Academic programming can occasionally be hard to look at. A fundamental problem in all programming is naming your variables. Everyone on the planet can agree this is important. While Martin does not make any egregious errors I think there is room for improvement. Let’s take a look at some minor examples from the course:
In natural numbers (lecture 4.2) the Successor to a number takes a link back to its predecessor. He uses
class Succ(n: Nat) extends Nat {
The ‘n’ is the name of the persistent field for this instance, so you end up with something like
def +(that: Nat): Nat = new Succ(n + that)
As opposed to the much more readable (in my opinion):
class Succ(pred: Nat) extends Nat { ... def +(that: Nat): Nat = new Succ(pred + that)

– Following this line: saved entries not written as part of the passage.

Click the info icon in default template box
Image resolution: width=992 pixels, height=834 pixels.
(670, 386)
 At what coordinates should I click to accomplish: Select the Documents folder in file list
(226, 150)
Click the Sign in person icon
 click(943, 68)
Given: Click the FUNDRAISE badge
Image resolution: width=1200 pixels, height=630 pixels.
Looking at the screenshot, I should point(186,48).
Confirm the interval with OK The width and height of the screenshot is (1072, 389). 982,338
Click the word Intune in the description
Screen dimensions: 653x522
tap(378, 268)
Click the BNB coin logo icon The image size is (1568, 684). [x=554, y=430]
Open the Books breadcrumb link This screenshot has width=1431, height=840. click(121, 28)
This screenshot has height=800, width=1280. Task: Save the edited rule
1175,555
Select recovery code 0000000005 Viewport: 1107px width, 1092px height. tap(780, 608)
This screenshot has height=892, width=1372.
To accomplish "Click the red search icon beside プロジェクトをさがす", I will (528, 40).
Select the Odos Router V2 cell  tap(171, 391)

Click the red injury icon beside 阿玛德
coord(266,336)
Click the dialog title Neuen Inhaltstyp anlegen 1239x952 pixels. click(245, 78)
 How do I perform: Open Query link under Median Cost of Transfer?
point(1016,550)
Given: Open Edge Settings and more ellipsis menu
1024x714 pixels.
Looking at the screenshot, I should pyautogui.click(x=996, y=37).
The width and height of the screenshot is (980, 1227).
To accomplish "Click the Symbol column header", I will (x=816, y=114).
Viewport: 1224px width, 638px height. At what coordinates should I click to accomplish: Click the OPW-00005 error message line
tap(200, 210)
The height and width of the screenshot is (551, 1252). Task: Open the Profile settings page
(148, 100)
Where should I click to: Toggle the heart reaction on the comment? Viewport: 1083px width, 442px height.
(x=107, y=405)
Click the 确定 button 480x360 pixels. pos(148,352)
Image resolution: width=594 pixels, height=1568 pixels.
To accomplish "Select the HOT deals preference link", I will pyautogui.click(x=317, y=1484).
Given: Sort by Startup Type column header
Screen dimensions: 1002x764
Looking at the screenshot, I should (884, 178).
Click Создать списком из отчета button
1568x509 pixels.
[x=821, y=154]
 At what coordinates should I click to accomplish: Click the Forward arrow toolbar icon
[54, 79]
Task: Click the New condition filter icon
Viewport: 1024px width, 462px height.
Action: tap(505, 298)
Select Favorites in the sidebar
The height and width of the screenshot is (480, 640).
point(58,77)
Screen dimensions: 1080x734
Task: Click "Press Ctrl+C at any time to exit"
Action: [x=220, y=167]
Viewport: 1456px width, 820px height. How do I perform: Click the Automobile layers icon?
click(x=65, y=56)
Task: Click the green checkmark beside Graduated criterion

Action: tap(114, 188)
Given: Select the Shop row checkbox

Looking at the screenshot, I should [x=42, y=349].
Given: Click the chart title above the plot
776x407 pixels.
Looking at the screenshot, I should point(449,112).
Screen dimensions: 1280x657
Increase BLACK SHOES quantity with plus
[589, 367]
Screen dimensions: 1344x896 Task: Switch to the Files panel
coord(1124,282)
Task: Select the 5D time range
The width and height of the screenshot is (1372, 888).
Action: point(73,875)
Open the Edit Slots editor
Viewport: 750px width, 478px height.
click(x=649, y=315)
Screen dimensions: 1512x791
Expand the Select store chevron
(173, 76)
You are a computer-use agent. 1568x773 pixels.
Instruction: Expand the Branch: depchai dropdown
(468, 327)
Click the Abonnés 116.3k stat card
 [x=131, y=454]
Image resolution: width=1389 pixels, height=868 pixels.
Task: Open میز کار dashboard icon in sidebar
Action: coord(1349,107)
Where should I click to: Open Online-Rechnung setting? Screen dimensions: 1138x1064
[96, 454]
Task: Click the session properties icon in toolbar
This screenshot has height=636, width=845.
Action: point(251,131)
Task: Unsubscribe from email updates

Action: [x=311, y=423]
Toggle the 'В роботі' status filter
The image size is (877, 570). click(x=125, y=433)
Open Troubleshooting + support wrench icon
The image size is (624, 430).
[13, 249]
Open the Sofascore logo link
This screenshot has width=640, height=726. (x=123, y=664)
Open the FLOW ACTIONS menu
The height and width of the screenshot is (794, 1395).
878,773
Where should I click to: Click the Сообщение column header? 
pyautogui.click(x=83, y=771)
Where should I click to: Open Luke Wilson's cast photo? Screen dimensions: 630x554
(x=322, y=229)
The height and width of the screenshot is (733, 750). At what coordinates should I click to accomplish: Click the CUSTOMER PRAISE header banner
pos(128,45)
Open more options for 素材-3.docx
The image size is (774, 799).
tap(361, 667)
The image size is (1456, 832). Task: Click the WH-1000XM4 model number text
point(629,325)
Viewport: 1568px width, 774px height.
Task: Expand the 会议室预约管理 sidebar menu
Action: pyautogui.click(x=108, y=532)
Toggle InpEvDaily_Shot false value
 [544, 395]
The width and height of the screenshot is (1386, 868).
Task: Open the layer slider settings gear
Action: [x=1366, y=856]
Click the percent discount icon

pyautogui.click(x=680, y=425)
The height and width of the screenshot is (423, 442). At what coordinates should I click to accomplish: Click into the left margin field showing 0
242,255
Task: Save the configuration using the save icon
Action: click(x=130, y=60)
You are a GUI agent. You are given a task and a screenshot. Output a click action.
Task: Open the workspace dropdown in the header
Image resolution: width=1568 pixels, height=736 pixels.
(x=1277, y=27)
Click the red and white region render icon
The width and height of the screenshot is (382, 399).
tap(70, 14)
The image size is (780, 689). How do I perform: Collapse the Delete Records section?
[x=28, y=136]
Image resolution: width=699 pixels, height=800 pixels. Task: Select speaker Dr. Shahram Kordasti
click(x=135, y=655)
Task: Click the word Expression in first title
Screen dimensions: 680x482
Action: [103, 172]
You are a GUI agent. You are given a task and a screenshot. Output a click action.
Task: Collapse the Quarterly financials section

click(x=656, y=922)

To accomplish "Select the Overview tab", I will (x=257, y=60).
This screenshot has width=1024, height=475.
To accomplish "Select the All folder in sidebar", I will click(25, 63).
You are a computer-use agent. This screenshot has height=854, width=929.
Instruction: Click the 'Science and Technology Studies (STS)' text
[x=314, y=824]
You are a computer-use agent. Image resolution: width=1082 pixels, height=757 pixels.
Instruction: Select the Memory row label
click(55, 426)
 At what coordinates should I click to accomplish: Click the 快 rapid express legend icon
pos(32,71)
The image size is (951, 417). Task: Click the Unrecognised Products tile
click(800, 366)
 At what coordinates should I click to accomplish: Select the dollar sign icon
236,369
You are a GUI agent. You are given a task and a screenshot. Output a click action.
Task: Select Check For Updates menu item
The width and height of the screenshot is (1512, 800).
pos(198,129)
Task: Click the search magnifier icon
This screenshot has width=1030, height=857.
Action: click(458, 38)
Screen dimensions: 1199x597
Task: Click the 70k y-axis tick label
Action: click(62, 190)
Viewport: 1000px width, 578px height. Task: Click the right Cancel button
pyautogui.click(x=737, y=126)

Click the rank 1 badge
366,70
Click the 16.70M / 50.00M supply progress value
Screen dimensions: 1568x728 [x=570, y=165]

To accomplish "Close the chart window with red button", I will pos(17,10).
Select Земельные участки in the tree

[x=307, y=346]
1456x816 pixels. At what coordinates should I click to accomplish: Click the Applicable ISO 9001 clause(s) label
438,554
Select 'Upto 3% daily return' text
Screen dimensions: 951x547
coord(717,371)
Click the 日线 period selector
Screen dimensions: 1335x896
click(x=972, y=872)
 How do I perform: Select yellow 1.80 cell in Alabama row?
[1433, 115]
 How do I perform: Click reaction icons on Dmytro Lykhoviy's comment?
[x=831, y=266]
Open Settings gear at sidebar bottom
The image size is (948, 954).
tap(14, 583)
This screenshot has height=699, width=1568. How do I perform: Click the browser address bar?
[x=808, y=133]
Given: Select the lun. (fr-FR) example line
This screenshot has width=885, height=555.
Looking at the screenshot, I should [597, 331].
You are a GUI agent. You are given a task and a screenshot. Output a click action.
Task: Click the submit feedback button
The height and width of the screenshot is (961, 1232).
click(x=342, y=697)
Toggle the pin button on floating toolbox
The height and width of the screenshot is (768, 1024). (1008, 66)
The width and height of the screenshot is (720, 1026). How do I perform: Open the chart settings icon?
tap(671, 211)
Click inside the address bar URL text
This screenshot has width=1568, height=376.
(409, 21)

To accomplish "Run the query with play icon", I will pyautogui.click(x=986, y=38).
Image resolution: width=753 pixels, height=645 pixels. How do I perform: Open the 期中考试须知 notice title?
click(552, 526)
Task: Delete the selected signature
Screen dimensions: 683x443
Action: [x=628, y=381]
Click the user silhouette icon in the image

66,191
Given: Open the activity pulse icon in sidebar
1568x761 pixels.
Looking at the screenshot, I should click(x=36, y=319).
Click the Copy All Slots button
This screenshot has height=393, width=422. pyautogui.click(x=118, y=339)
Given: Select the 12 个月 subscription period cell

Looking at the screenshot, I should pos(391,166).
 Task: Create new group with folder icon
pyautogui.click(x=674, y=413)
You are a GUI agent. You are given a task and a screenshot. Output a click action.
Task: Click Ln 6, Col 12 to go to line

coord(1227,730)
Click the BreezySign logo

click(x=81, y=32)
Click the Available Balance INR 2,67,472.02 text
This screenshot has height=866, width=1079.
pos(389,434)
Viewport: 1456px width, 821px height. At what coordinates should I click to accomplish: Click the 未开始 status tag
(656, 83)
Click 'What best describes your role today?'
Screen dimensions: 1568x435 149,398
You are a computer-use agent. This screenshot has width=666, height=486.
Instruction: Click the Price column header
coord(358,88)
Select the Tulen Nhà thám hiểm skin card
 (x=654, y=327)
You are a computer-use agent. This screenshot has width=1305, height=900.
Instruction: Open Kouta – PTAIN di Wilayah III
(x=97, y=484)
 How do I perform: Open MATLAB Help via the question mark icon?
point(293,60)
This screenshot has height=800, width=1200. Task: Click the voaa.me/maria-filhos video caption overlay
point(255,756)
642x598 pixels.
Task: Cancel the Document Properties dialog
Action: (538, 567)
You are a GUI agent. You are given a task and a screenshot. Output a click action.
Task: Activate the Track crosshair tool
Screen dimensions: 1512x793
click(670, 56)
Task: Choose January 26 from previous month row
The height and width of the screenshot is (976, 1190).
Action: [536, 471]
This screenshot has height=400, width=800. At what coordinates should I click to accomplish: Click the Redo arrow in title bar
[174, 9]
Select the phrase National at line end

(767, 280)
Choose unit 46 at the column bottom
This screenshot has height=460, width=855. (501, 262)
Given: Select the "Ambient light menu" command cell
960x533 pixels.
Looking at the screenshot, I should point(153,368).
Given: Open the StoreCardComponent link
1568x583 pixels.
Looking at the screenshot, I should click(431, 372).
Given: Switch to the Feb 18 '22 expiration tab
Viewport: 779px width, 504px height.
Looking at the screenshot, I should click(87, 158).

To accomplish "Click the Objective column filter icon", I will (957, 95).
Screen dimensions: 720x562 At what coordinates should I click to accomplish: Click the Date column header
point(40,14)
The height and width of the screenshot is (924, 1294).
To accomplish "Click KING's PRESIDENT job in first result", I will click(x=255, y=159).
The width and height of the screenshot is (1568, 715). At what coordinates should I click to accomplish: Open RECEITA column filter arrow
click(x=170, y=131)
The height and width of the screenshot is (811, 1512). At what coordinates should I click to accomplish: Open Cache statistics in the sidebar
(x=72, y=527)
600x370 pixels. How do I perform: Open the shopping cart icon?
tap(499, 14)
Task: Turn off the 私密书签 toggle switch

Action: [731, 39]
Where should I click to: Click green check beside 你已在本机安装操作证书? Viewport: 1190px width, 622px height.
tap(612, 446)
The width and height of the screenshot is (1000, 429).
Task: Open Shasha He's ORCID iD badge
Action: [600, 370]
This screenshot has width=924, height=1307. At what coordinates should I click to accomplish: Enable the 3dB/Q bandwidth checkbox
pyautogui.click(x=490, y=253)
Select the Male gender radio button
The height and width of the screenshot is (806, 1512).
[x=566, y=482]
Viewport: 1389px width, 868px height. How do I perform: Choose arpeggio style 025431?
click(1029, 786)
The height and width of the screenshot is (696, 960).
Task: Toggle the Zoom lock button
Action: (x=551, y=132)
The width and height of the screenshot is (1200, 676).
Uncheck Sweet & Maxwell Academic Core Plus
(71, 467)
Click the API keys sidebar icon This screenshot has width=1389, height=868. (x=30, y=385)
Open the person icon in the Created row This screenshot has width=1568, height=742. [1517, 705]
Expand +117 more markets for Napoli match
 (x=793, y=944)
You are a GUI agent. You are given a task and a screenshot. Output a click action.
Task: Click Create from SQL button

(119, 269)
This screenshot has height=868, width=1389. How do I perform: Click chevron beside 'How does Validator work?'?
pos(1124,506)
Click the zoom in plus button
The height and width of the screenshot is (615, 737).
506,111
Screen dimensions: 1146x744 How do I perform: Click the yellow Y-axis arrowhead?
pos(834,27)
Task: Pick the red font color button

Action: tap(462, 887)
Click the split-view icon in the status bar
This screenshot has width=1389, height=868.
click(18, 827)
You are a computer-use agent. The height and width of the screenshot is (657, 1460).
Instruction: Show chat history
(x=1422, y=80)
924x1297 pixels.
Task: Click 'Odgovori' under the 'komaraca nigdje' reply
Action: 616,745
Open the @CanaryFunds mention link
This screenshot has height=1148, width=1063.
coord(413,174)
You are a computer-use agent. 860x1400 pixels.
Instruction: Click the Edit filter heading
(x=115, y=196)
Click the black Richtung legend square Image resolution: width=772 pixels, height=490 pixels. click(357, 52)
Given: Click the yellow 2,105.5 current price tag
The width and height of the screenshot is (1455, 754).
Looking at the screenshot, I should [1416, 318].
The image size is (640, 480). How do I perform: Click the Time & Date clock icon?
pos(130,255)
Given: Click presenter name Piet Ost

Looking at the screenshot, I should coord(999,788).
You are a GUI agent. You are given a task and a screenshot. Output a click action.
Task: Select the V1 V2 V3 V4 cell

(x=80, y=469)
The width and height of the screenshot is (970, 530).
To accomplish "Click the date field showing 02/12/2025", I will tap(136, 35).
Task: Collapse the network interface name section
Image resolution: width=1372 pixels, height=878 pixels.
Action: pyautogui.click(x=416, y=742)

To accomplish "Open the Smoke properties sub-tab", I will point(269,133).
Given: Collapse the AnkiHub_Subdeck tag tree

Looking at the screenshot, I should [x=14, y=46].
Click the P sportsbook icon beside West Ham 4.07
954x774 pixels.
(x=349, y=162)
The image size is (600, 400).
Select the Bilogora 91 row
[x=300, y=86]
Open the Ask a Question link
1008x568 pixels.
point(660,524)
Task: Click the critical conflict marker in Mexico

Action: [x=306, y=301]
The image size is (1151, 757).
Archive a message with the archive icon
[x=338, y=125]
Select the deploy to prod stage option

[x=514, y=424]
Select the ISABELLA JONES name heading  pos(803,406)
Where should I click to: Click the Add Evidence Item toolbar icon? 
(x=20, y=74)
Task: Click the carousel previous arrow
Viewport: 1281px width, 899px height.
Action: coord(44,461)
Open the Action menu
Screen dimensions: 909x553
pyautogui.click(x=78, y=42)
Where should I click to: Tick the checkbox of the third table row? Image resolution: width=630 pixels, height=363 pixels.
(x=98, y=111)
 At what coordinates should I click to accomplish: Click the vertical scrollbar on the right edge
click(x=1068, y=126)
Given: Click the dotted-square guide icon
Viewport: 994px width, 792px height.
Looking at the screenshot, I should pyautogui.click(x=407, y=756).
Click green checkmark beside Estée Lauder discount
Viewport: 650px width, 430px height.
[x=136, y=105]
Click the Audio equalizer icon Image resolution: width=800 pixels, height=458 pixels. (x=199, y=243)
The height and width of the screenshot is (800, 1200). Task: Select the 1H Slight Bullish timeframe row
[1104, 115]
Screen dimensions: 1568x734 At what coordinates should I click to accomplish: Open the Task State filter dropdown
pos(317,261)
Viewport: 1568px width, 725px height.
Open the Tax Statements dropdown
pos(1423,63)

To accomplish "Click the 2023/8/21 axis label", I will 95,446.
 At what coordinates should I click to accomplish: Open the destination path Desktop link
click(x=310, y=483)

Similarly in real numbers (lec 2.5) he uses
class Rational(x: Int, y: Int) {
as opposed to:
class Rational(n: Int, d: Int) {
in the tweet set assignment (A3) we use binary trees, where left is smaller and right is bigger. So we get:
class NonEmpty(elem: Tweet, left: TweetSet, right: TweetSet) extends TweetSet ... def contains(x: Tweet): Boolean = if (x.text < elem.text) left.contains(x) else if (elem.text < x.text) right.contains(x) else true
‘left’ and ‘right’ are kind of useless right? Why not:
class NonEmpty(elem: Tweet, smaller: TweetSet, larger: TweetSet) extends TweetSet ... def contains(x: Tweet): Boolean = if (x.text < elem.text) smaller.contains(x) else if (elem.text < x.text) larger.contains(x) else true
‘elem’ is not a great name either. I couldn’t think of anything clearly superior. Anyone have a better idea?
It’s a small criticism. Just something I noticed while working the examples.
Peter Allen Webb 21:01 on 2013/05/04 Permalink |
Started learning a bit of Scala myself just a few weeks back. Very interesting language.
And I definitely agree that pedagogical texts often use variable names that leave something to be desired. I guess they don’t have to spend their whole day staring at them like we do.
@alexlo03 21:27 on 2013/05/04 Permalink |
What are you doing with it? I am going to try to make a non-trivial project with it once I catch up with the course and I’m not sure what a good candidate would be.